Take a Penny, Leaf a Penny

I saw a penny on the kitchen floor the other day while I was sweeping up. The temptation came over me to knock it into the dustpan along with the hair ties, shrunken peas, and dried-out Rice Chex.

I was on my way to the trash can to pitch the whole shebang, penny and all, when Sally, my 5 year-old, piped up.

“Hey, you’re not going to throw away that penny are you?”

“No, sweetie, Daddy would never do such a thoughtless and wasteful thing like throwing perfectly good money in the trash. Here, you take it.”

I offered her the dustpan and winced a little as she plucked the coin from among the fuzz and fur. Letting out a squeak of joy, she held the dull copper coin to the light and smiled.

“Thanks Daddy!” she said. You’d have thought the child had won the lottery.

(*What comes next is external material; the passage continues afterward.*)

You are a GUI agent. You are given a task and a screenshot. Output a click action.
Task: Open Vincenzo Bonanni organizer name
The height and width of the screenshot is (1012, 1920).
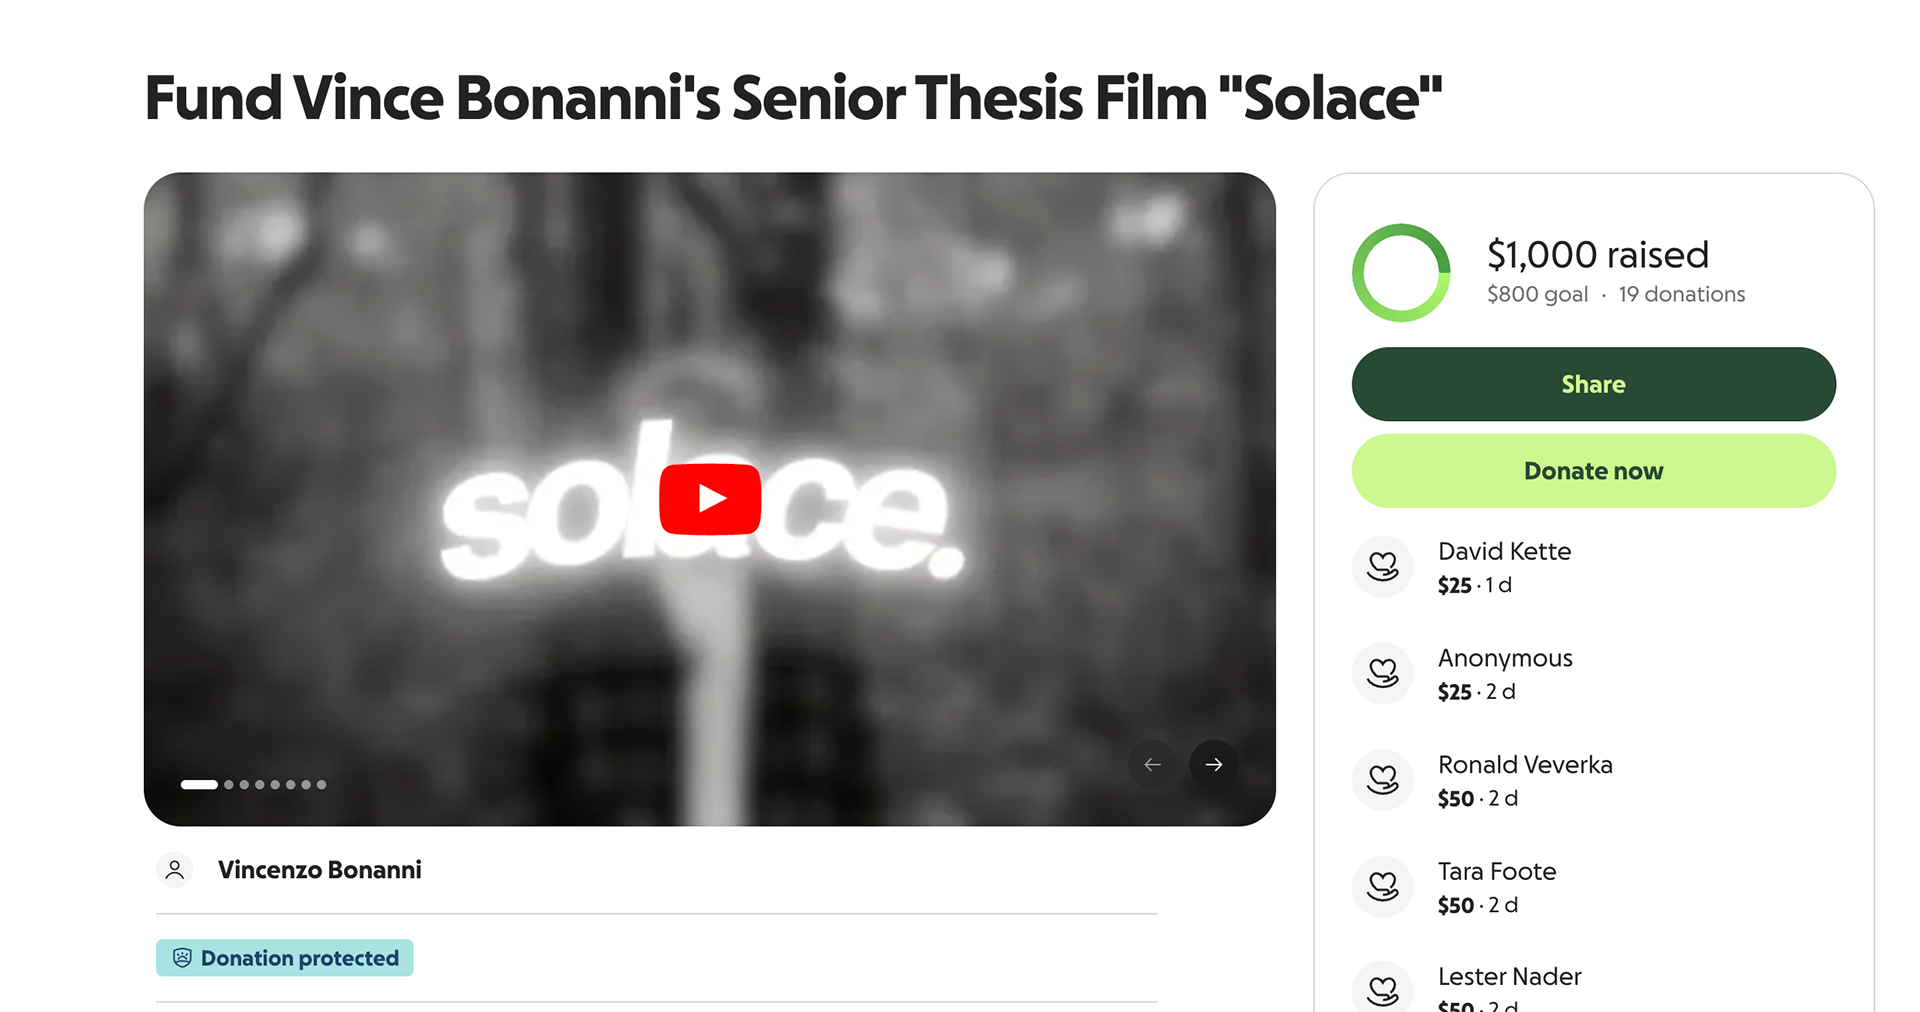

When did I become such a grinch? A penny’s still a penny after all, even one that isn’t pretty. To Sally it was a windfall. To me it was a pain in the back, sitting there under the kitchen table amid the spilled milk, toast ends, and broken pencil tips.

I wonder sometimes how a thing goes from being so important to being a trifle. Have you looked at leaf lately? I mean, really looked at one? Amazing things they are—marvels of engineering and beautiful, too.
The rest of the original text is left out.